## START Provided entries

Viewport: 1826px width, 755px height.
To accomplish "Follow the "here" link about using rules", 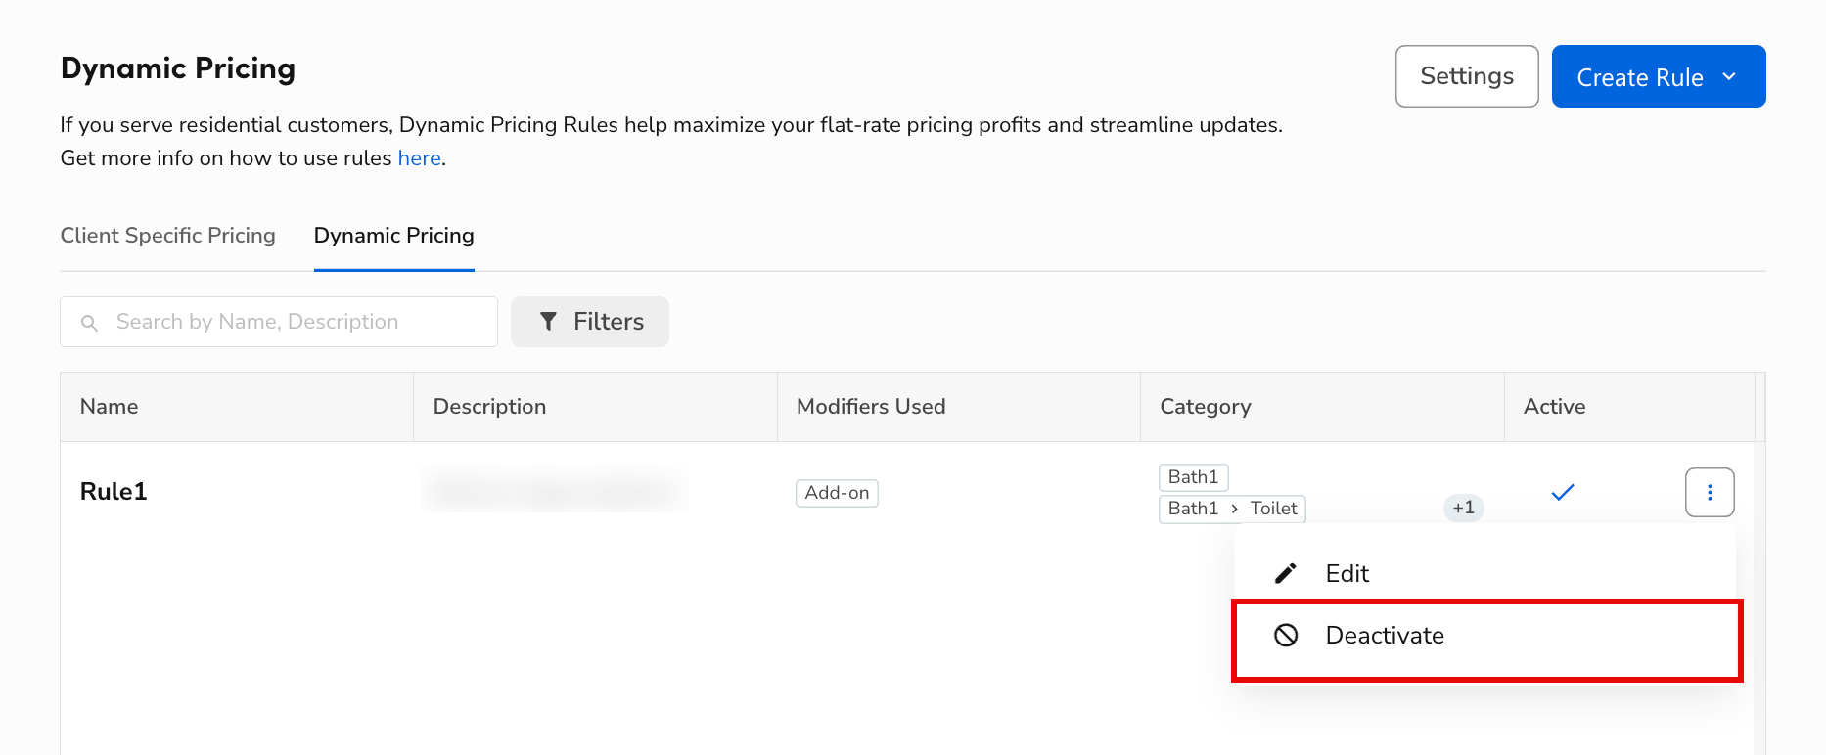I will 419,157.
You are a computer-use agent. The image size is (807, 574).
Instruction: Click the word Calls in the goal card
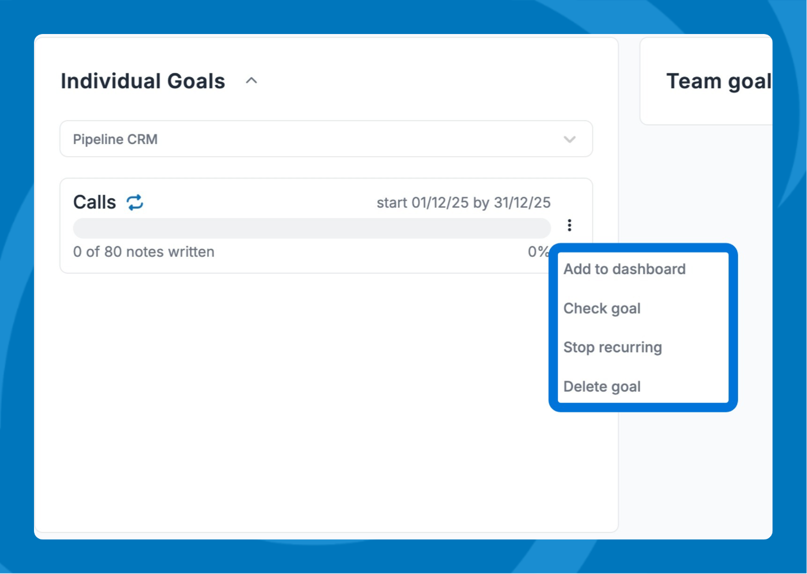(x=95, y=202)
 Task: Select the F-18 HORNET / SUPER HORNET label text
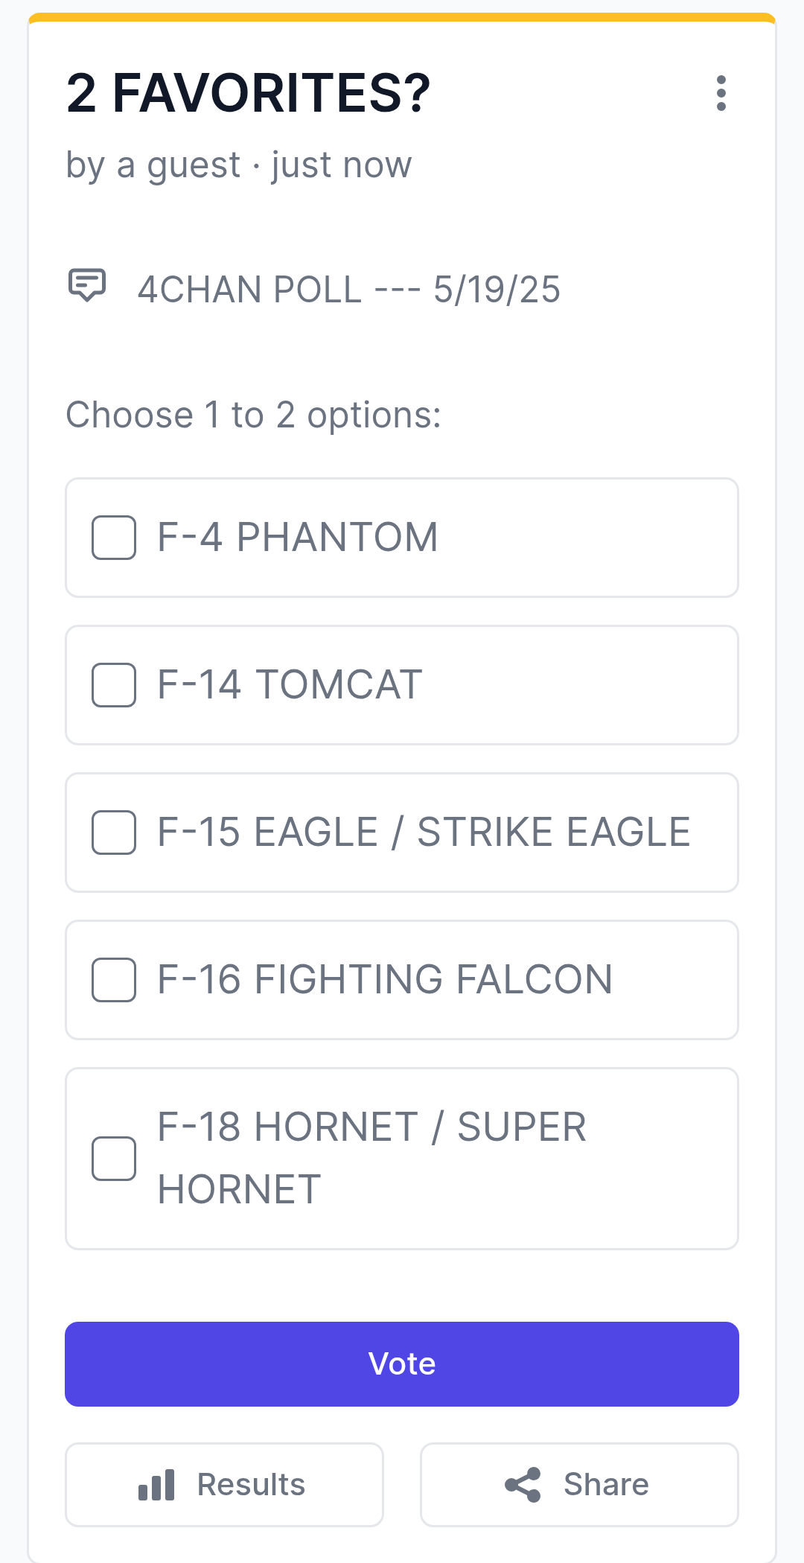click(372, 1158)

## END Provided entries

Rewrite the part of the items that opens with the line containing "You are a computer-use" and runs through the end of the items, requests included, multiplying every coordinate in the answers by 0.3 and rounding to whole numbers, halves up. Give only those lines, and leave the pictures out.

You are a computer-use agent. The image size is (807, 574).
Instruction: Click the word Calls in the goal card
(x=29, y=61)
 Task: Select the F-18 HORNET / SUPER HORNET label text
click(112, 347)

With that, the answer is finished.